DATA:

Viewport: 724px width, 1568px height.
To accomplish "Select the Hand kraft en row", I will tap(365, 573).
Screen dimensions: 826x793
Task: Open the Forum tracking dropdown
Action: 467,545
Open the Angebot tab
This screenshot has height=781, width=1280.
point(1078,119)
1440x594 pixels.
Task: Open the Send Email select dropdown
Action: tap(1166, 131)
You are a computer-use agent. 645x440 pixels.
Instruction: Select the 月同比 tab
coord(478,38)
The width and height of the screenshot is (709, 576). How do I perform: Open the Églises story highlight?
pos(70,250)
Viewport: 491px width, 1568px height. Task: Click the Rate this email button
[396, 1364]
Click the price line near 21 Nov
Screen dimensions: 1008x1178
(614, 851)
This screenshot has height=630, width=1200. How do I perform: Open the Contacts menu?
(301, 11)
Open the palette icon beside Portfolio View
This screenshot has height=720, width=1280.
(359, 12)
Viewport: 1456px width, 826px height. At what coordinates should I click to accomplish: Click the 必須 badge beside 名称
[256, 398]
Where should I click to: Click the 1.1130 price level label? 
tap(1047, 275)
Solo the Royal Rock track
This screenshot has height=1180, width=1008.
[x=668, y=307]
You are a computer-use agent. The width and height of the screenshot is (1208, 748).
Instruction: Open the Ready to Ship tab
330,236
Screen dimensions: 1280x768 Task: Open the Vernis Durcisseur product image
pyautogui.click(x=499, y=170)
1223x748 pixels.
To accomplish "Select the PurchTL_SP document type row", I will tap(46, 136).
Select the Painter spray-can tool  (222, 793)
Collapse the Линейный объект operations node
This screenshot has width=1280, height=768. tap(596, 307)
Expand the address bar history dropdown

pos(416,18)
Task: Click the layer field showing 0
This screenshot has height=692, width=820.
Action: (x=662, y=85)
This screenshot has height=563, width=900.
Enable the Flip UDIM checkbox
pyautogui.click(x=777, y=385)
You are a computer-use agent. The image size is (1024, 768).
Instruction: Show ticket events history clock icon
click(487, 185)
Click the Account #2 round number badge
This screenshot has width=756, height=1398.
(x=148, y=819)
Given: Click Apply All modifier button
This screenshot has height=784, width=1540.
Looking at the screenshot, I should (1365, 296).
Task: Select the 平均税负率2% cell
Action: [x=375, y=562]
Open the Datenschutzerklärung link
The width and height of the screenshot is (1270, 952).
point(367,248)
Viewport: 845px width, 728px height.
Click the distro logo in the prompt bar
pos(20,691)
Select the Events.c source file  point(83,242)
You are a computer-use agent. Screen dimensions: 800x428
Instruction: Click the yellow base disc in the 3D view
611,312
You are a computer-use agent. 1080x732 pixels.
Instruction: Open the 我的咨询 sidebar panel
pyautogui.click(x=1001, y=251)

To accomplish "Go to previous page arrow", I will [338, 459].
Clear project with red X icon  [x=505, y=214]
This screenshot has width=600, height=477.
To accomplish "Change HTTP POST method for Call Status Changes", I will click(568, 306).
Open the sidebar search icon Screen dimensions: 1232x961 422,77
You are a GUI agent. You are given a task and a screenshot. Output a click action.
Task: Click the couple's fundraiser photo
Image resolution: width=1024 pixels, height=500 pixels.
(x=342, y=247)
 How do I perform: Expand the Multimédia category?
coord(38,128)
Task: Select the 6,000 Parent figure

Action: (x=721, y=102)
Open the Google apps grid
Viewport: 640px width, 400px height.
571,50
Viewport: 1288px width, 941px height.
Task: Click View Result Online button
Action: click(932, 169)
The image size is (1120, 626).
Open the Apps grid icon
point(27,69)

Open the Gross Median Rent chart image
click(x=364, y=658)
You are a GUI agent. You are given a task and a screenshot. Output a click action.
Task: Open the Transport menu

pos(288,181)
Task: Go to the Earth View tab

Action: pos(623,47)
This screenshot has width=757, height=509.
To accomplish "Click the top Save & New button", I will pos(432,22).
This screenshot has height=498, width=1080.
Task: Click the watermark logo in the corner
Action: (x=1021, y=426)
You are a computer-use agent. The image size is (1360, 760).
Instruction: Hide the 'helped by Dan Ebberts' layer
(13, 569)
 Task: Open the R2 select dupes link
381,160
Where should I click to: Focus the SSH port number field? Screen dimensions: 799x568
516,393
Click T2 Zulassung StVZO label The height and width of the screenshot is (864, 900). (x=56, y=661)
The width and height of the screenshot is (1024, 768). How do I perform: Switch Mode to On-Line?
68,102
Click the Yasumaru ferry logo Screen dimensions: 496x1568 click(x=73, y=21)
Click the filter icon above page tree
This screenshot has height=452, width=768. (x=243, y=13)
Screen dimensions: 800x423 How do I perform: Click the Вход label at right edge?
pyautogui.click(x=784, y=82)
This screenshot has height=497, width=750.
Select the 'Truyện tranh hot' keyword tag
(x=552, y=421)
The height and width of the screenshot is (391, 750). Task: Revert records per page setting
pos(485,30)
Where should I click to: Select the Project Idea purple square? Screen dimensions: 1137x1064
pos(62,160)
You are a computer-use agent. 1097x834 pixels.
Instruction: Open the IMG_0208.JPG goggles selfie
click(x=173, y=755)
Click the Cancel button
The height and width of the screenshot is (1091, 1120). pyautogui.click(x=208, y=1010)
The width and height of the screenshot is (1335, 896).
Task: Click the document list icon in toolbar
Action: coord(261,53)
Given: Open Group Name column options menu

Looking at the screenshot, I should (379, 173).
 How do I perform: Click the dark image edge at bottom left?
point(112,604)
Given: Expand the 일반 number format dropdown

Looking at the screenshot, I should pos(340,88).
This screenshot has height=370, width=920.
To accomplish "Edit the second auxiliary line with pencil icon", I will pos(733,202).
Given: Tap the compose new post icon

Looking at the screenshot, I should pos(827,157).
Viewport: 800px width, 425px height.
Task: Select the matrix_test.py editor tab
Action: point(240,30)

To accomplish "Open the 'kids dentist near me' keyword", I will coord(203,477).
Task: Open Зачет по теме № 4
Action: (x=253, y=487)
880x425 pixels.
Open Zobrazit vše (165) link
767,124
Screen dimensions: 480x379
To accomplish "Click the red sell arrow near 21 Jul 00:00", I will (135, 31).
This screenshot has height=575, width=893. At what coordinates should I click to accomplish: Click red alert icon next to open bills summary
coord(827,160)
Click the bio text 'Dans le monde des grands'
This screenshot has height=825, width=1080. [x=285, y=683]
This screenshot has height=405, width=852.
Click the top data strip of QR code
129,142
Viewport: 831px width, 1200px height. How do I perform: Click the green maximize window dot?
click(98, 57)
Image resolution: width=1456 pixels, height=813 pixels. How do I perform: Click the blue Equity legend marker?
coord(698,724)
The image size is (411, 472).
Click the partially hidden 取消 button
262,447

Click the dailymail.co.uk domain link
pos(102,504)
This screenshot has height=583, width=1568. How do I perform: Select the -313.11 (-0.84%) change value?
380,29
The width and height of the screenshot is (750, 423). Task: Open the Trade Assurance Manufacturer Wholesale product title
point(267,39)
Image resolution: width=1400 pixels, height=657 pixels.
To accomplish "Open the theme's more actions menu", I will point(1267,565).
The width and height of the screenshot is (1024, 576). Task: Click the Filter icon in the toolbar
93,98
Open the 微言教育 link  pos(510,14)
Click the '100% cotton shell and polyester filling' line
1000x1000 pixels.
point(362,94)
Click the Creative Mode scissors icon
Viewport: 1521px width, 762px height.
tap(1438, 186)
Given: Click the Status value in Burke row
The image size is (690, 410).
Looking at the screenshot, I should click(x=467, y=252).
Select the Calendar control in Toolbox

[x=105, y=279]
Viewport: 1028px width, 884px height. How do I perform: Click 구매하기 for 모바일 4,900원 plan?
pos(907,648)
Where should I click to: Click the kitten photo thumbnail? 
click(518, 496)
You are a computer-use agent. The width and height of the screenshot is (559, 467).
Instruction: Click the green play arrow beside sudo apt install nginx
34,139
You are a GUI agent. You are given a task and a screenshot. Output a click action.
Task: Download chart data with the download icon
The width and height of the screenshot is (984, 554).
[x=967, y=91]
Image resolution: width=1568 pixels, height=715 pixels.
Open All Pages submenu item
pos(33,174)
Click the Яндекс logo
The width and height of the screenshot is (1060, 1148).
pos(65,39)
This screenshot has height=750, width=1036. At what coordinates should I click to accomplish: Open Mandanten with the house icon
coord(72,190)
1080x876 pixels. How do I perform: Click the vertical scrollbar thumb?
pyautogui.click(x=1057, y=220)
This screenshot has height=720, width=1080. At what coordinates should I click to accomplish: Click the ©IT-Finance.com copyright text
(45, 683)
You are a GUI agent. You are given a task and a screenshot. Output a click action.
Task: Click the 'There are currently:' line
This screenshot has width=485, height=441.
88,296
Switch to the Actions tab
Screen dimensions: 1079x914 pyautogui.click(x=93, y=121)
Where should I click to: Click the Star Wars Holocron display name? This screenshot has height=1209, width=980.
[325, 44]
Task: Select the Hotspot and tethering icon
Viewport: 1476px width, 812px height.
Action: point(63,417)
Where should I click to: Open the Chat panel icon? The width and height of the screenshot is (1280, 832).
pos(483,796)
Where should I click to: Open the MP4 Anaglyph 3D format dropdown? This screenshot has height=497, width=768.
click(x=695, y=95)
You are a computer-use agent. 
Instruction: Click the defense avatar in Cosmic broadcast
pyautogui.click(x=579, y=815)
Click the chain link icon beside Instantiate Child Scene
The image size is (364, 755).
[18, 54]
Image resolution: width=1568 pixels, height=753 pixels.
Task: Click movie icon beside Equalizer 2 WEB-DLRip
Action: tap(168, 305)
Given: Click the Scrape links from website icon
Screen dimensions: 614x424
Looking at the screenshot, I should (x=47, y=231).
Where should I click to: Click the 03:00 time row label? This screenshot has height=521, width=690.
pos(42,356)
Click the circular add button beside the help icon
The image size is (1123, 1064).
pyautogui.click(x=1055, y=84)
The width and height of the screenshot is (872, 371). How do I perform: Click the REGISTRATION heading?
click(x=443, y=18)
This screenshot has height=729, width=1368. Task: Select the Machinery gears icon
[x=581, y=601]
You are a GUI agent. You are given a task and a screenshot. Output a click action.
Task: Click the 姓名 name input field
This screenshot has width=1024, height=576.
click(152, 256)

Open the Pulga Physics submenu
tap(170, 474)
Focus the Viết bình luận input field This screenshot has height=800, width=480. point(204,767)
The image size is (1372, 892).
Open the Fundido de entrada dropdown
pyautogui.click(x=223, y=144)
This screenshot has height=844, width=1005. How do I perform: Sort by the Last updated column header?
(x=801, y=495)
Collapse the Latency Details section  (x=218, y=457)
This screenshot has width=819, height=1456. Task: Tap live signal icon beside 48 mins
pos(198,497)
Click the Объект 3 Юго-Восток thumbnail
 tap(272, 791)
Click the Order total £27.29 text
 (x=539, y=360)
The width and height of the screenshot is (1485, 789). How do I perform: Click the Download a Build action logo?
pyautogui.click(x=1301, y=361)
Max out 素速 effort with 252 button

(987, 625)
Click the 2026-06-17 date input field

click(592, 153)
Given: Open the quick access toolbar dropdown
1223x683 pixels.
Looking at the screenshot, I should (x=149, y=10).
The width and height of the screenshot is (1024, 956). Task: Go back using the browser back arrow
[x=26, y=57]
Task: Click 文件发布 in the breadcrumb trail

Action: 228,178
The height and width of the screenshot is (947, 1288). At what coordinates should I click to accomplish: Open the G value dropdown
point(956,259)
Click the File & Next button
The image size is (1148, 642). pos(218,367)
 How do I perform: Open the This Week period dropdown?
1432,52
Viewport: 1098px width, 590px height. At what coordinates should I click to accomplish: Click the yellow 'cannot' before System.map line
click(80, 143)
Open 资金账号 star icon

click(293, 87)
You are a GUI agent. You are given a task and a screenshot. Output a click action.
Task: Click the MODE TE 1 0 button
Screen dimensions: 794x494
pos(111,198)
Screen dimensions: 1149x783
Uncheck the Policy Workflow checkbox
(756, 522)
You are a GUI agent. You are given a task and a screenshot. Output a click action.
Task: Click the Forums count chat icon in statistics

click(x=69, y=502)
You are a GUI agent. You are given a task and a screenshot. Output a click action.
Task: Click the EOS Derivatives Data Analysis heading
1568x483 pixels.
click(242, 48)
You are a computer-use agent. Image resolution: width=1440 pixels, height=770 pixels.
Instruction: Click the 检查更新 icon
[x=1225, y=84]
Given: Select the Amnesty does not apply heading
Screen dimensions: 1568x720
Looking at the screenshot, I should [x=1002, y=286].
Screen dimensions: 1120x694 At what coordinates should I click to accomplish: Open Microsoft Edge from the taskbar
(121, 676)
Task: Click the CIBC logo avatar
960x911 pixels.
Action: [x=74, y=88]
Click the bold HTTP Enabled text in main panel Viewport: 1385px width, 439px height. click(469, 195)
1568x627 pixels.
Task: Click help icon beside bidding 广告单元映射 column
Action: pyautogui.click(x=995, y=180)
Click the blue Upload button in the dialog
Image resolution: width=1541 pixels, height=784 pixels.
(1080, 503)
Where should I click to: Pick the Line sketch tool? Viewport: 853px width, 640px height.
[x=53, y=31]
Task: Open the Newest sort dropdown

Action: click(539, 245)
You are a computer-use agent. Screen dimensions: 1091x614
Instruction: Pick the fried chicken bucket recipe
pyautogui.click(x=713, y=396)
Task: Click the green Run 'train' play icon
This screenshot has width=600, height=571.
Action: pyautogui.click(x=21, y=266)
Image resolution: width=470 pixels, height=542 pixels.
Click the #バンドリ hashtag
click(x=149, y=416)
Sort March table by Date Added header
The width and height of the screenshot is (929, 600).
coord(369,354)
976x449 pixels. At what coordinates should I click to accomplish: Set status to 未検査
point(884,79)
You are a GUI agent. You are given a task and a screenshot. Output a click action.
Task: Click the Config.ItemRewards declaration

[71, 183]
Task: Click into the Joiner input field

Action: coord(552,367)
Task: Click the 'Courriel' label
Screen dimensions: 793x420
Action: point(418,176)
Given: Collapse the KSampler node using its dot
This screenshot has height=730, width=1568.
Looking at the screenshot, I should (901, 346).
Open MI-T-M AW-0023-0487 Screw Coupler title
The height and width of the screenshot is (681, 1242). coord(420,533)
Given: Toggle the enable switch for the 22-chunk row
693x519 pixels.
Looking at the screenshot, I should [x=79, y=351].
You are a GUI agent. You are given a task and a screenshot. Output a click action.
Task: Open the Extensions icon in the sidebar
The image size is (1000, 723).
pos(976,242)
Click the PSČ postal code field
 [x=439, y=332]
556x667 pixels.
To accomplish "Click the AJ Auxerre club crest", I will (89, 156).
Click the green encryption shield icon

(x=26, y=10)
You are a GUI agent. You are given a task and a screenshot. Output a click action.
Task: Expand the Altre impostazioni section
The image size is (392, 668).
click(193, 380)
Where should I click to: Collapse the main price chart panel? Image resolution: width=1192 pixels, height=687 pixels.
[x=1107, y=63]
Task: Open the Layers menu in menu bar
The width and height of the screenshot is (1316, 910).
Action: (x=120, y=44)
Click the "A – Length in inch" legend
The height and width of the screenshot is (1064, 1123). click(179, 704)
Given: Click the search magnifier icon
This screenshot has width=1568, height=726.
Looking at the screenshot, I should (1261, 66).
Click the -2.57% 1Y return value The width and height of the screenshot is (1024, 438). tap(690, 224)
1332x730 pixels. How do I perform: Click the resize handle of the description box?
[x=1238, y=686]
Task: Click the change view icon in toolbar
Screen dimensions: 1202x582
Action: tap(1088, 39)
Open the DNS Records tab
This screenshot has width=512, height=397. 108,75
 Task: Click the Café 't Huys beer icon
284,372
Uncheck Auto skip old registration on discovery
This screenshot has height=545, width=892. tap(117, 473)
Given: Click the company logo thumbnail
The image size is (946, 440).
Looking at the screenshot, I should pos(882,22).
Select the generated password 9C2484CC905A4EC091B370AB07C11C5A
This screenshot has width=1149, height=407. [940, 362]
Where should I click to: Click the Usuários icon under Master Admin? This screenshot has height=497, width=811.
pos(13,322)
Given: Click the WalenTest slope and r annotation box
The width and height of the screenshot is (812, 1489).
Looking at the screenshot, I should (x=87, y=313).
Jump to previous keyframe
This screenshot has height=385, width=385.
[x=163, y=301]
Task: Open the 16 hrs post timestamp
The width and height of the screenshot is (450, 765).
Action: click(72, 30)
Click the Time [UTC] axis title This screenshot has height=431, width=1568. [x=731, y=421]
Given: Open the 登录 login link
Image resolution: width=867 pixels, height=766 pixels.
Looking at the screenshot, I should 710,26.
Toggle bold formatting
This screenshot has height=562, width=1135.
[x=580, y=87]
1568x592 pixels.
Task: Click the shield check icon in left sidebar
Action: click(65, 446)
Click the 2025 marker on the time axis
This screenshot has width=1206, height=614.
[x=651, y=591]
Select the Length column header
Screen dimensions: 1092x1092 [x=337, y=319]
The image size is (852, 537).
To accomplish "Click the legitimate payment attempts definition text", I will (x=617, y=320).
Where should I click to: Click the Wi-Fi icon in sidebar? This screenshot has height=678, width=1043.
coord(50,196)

EXERCISE:
All that is needed is the number of lines in the listing holding the word "search".

EXPECTED ANSWER:
2